■ **EXERCISE AIM**
Pick out every line in the entries below that contains the word "Viewport", and copy each one in full.

■ **DATA LISTING**
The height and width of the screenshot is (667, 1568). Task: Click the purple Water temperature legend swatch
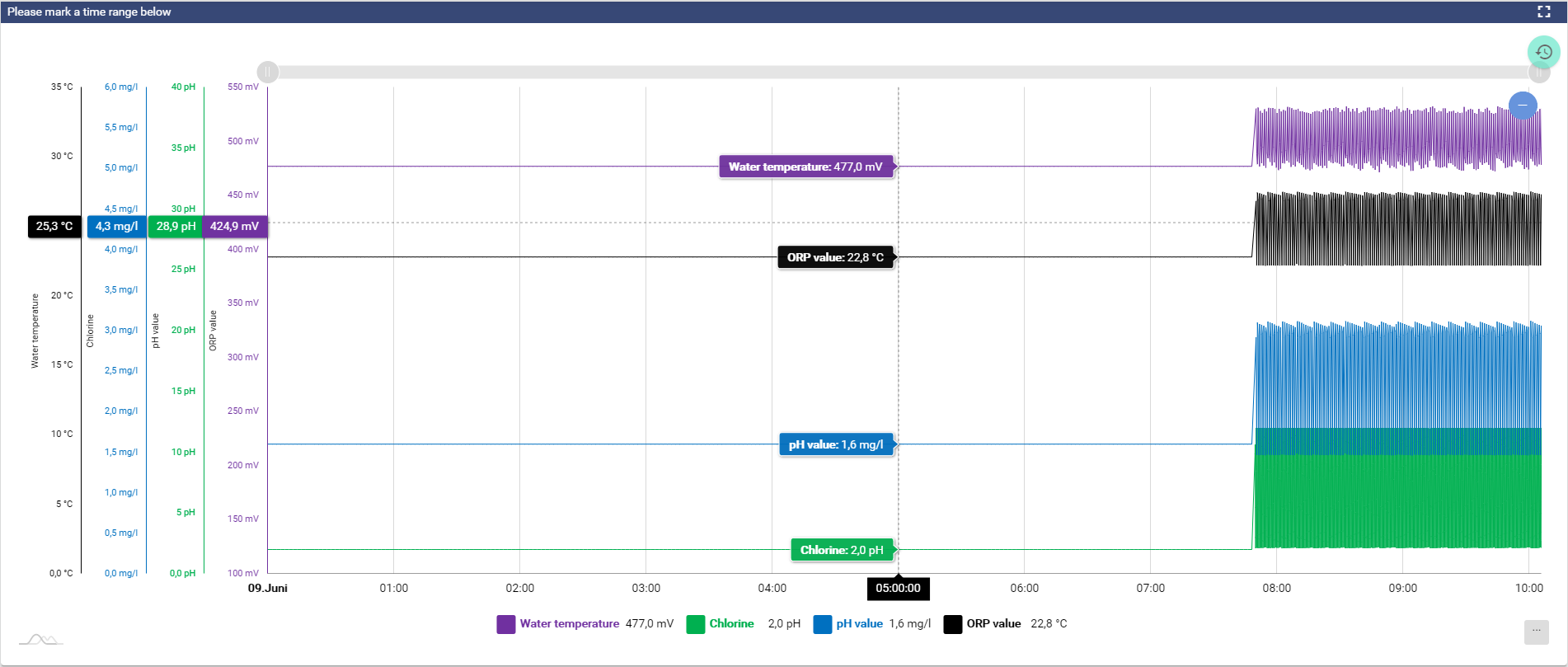506,624
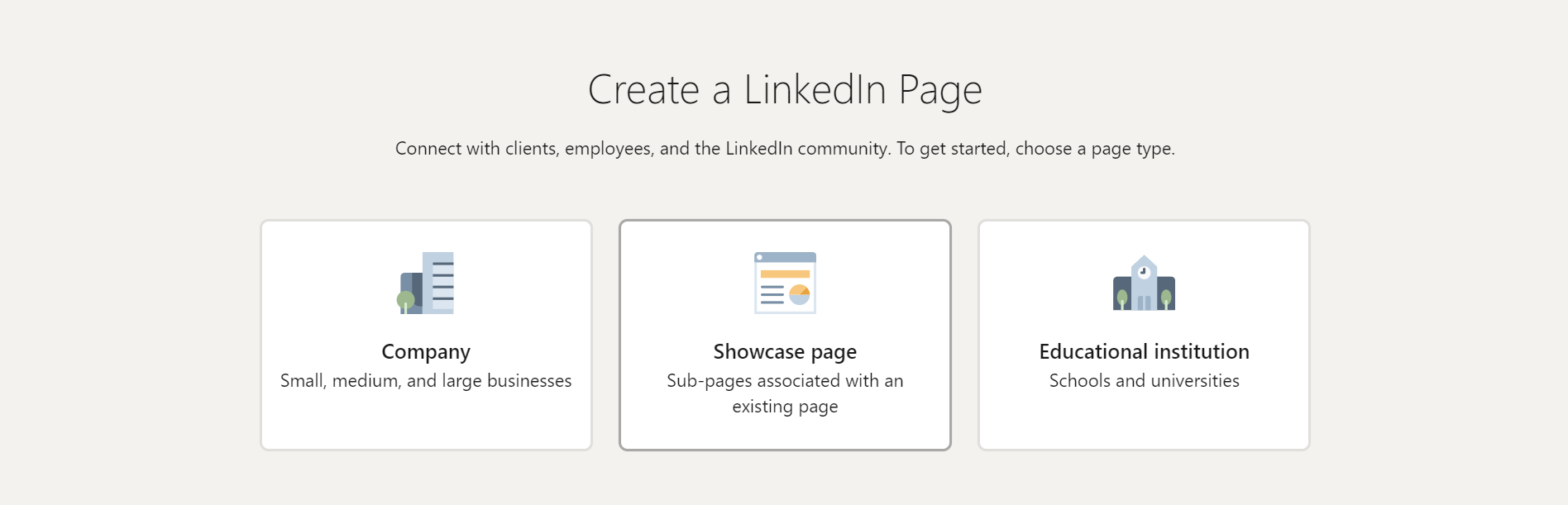This screenshot has height=505, width=1568.
Task: Click the green tree in Company icon
Action: (405, 302)
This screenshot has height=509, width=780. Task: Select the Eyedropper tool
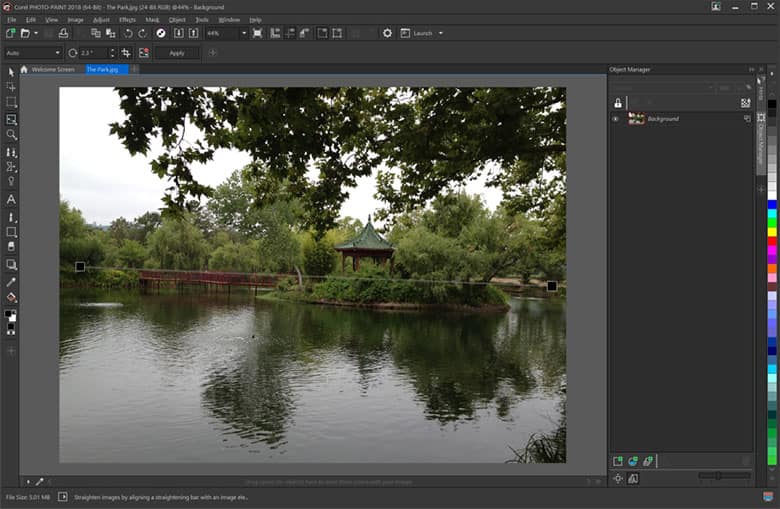11,282
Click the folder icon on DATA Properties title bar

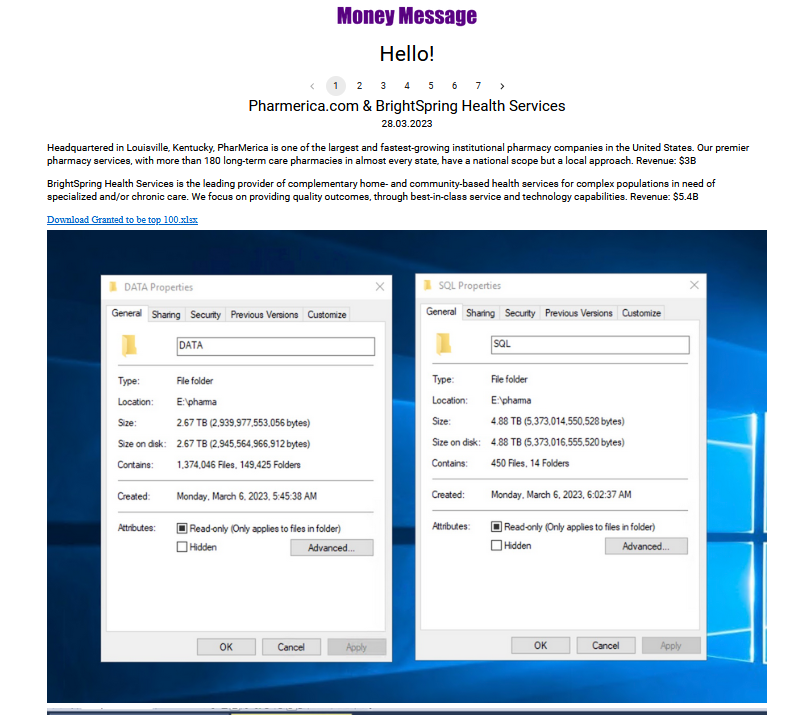(112, 286)
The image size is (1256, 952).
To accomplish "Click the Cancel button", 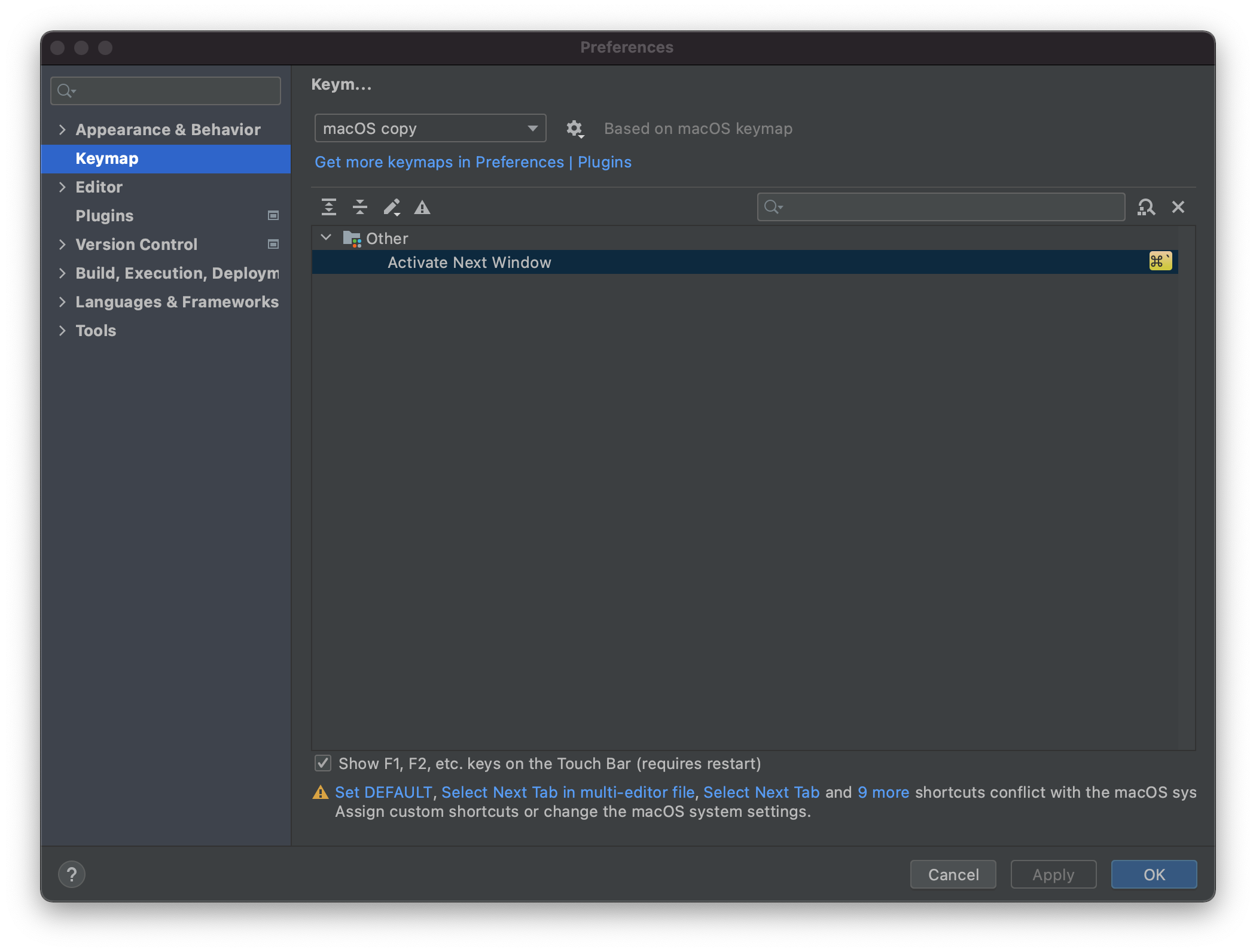I will coord(953,874).
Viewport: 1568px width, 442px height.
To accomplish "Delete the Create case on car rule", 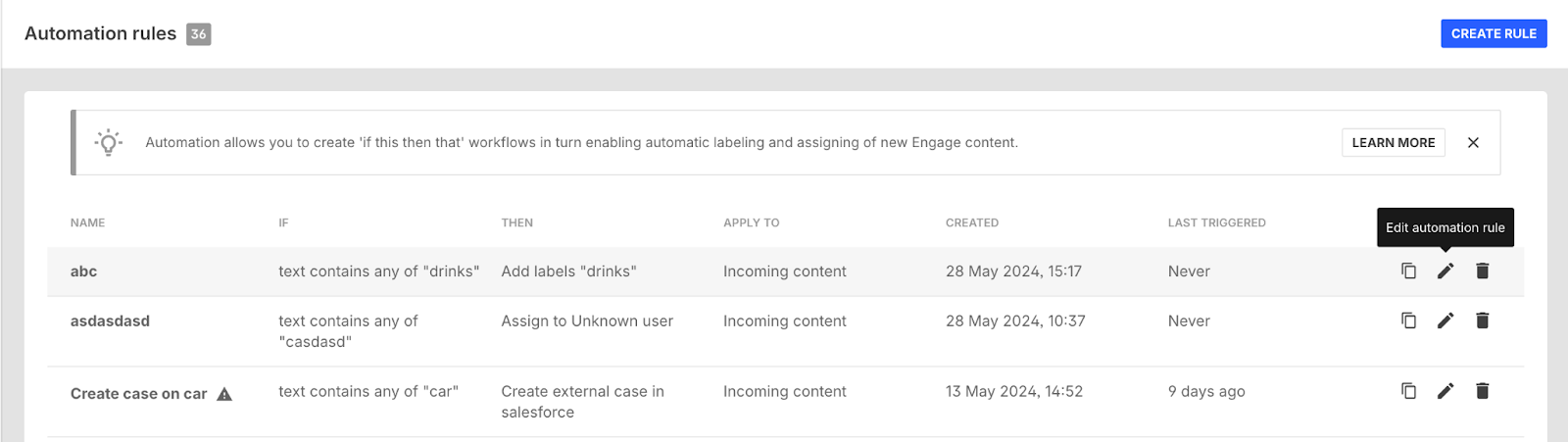I will tap(1483, 391).
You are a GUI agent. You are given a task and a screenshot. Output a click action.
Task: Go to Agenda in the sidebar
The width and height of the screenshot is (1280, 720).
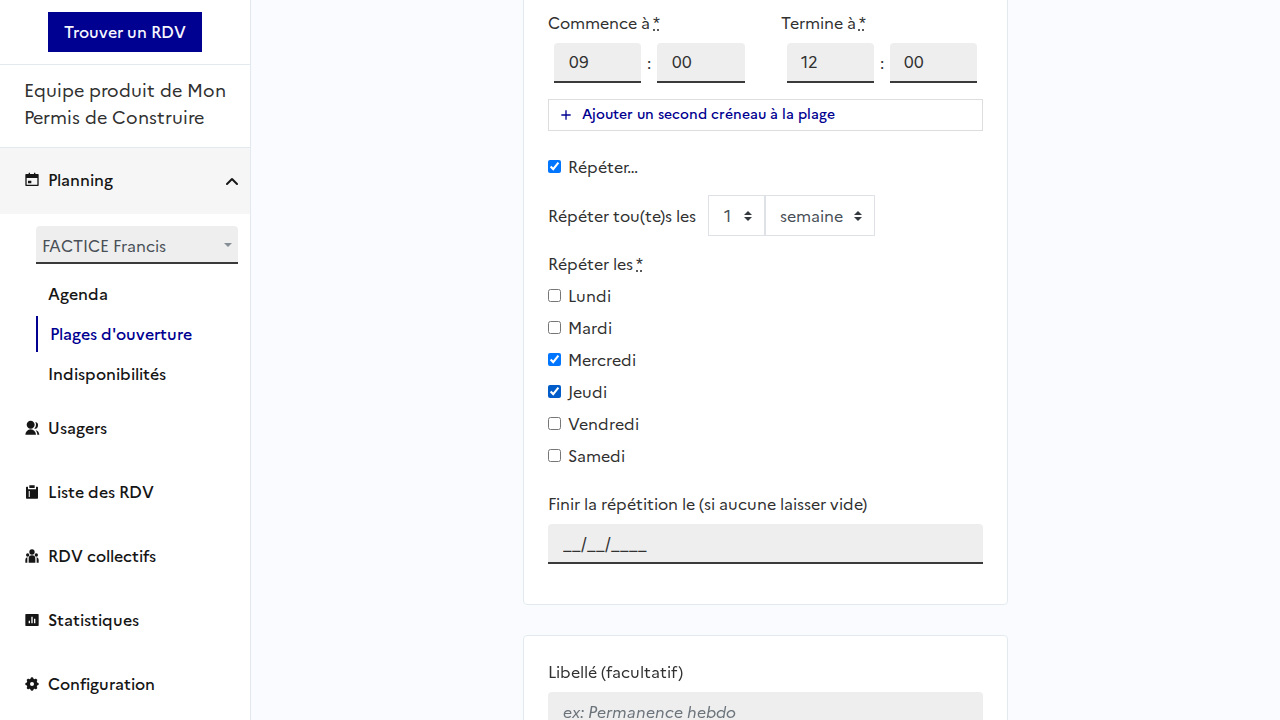[78, 294]
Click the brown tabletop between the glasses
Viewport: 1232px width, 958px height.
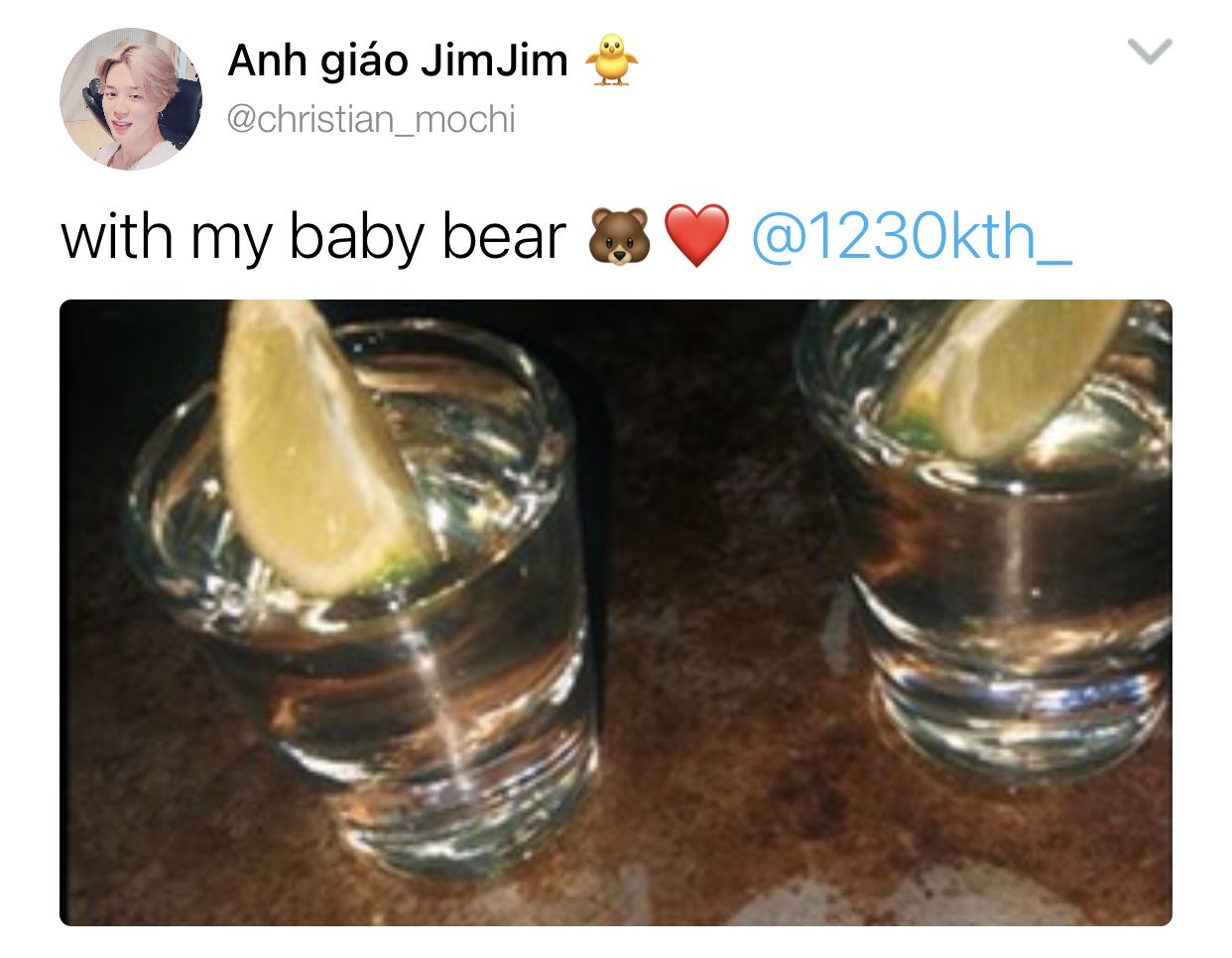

■ **SOLVED EXERCISE**
Viewport: 1568px width, 442px height.
Viewport: 1232px width, 958px height.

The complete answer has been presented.